California, USA -- The Geothermal Energy Association is working with California energy authorities to help restart the flow of state utility power purchase agreements made with geothermal electricity generators, after close to a year's doldrums. Karl Gawell, executive director of the Washington-based GEA, said, "There is no question that geothermal is stalled in California. We need PPAs and transmission lines, and this year it is particularly important to see how (Western) states are working together to solve this," addressing a small roundtable group during the National Geothermal Summit, last Wednesday in Sacramento. Paul Thompsen, the current president of GEA and the director of policy and business development at Reno-based Ormat Technologies suggested that one reason the flow of PPAs has dried up in California is that many utilities are now comfortable that they will be able hit the state's 33 percent renewable energy portfolio standard target, and thus have cut back on contracting for renewable power, and particularly for geothermal energy. Another perhaps more crucial reason, he suggested, is that utilities in the state have been focusing on forging renewable energy PPAs at the lowest cost per kilowatt-hour -- like those provided by wind and solar photovoltaics plants - without taking into account the fact that their intermittent nature necessitates development of other forms of power for times when the sun doesn't shine and the wind doesn't blow. Hence, there is insufficient focus on the real cost of integrating wind and solar resources to the grid.

Since geothermal plants operate 24/7 as base-load contributors, industry officials say that geothermal generators cannot be compared on an apples-to-apples basis to peak-time-oriented solar and wind generation sources, which are variable in their temporal contribution to the grid. Once transmission and other connection costs are integrated, geothermal energy is less expensive, several industry leaders at the conference claimed.

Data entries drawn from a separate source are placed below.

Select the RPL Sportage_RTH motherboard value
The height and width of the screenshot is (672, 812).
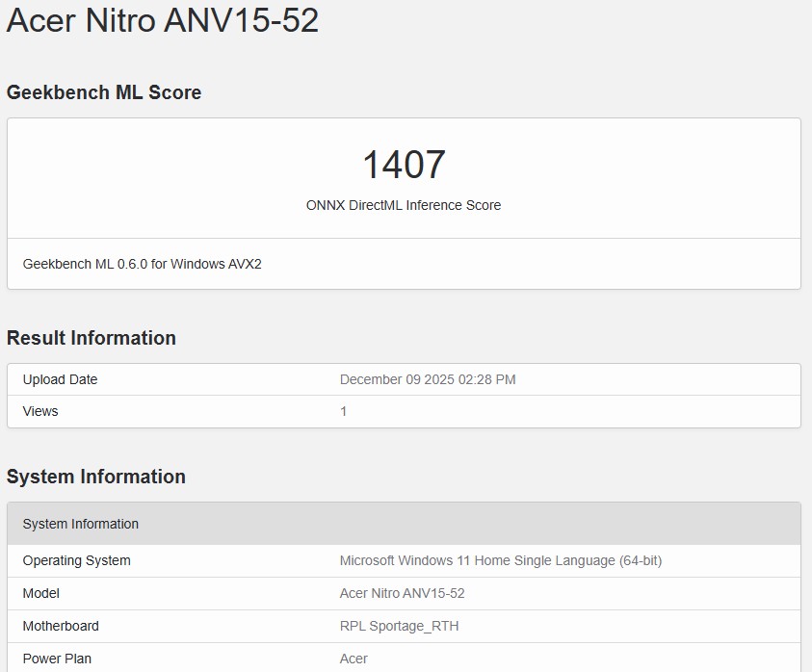(x=398, y=626)
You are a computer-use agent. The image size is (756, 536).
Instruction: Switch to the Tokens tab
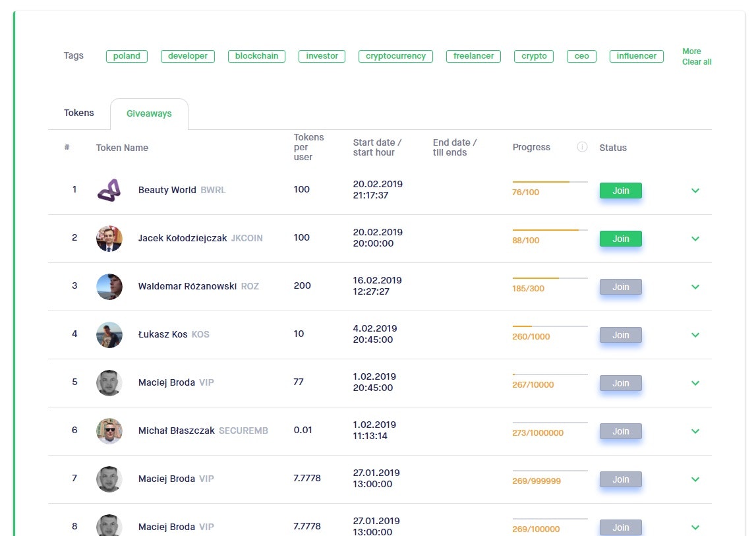pos(78,113)
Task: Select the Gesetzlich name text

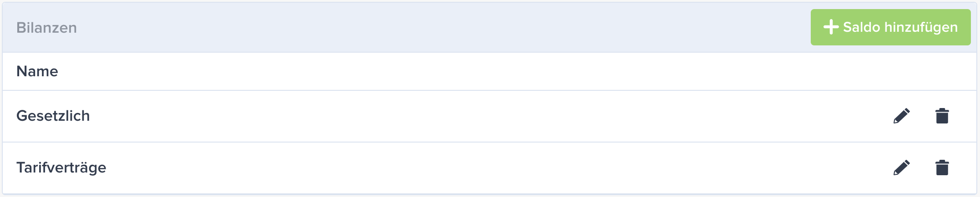Action: pos(53,116)
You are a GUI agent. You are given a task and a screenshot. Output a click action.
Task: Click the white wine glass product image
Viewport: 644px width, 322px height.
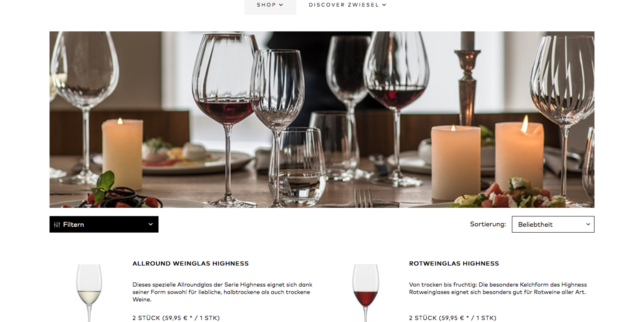[x=89, y=293]
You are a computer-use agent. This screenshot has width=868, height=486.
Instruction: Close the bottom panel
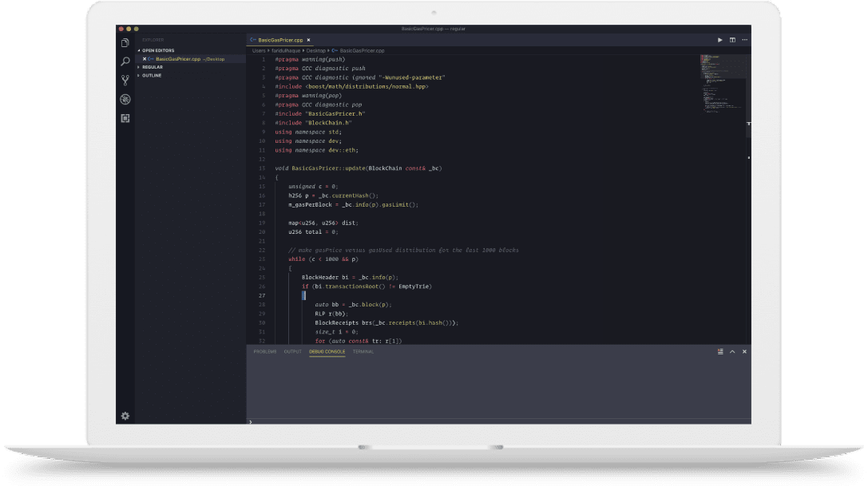744,351
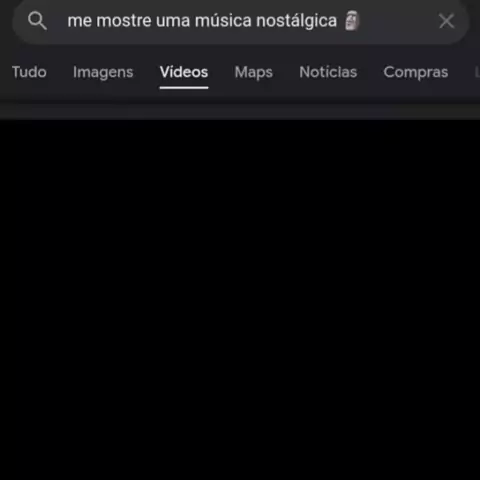This screenshot has width=480, height=480.
Task: Click the white underline beneath Vídeos
Action: 184,88
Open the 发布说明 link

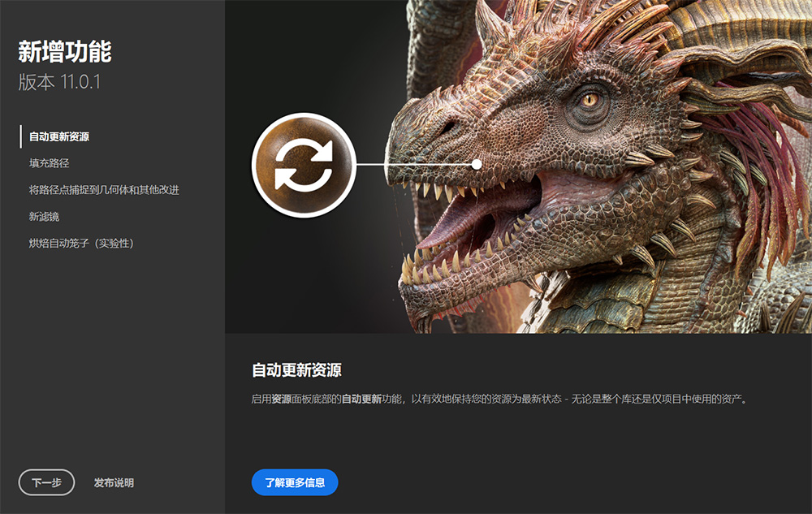point(114,482)
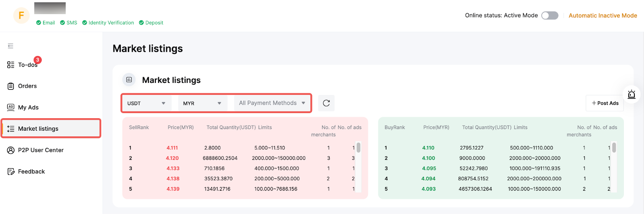Click the Post Ads button
The width and height of the screenshot is (644, 214).
coord(605,103)
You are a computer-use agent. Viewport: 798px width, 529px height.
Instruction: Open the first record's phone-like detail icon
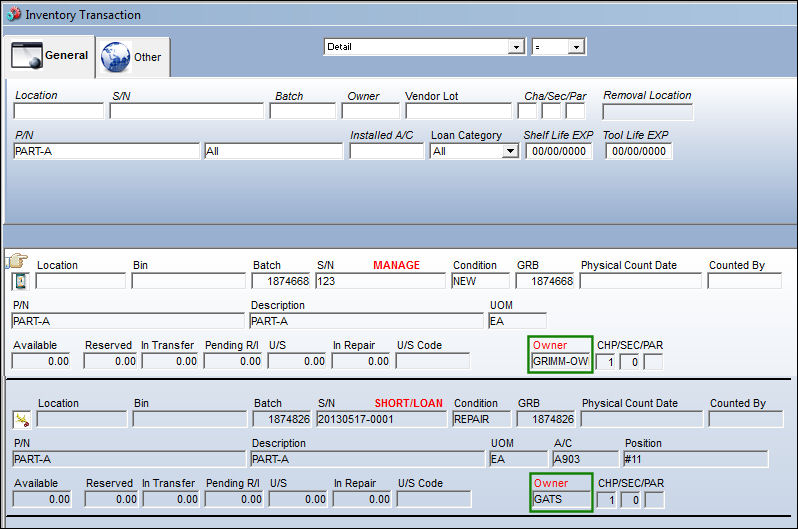[x=21, y=281]

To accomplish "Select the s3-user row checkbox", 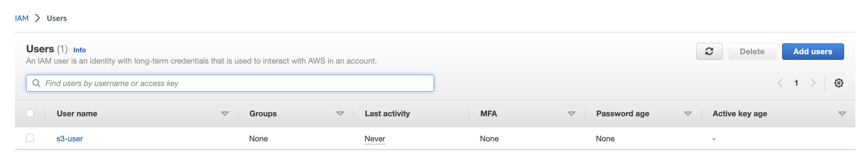I will pyautogui.click(x=30, y=138).
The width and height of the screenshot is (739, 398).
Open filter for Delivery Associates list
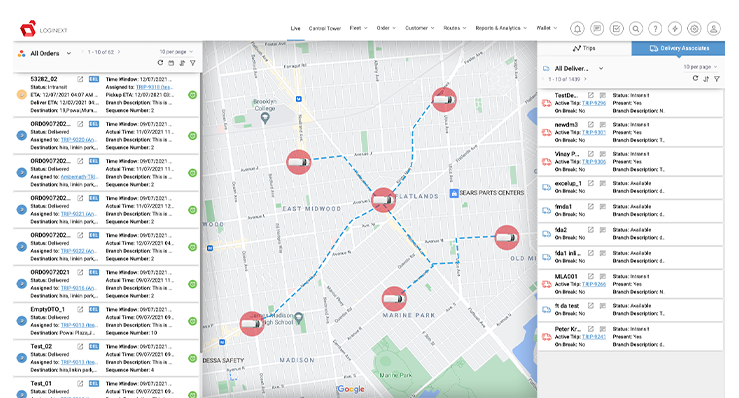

Who pays for future transmission lines is also a hot potato in California, with developers pitted against ratepayers in some cases.


Some California officials, like State Assembly member Manuel Perez, who represents geothermal resource-rich Imperial County, also oppose the development of cross-border transmission lines. At the conference, Perez asked, "Why do we have geothermal energy imported into California? We have 3,400 megawatts of potential geothermal energy in the Salton Sea area." He would like to block the construction of transmission lines from Nevada, the state with the greatest concentration of geothermal energy, to California, citing a preference to keep jobs at home, building transmission lines from his county to California load centers, where needed. "We have close to 30 percent unemployment in Imperial County," he observed.

California Governor Jerry Brown also favors in-state transmission projects, supporting the position of some affected unions in the state, according to one private sector transmission line developer who asked not to be identified. The governor's position became clear in an August 2011 letter by Michael Picker, the senior advisor to the governor for renewable energy facilities, addressing the Western Electricity Coordinating Council. In the letter, Picker reportedly supported state self-sufficiency in terms of future renewable energy needs. The council members previously had been hoping to supply California with much of its need for renewable energy to meet the high state RPS.

Stacey Crowley, the director of the Nevada Office of Energy, in Carson City, said in an interview at the Summit that her state is studying the economic impact of cross-border transmission line development, with the assistance of an outside consultant, to assign potential benefits to each involved state. California and Nevada also announced a new effort last week to work together to review transmission line development between the two states, she noted. "We're not only working with California, but also other Western states on transmission line development," she said. Overall, Nevada is planning three new transmission lines to more fully integrate the state with its neighbors, as part of the work of a new state energy industry task force.

Jan Smutny-Jones, the executive director of the Independent Energy Producers Association, a Sacramento-based trade association, suggested that multi-state grid connections will continue to handle variations in state electricity demand, despite any transitory political resistance: "The Western grid has always been inter-dependent and it will continue to be."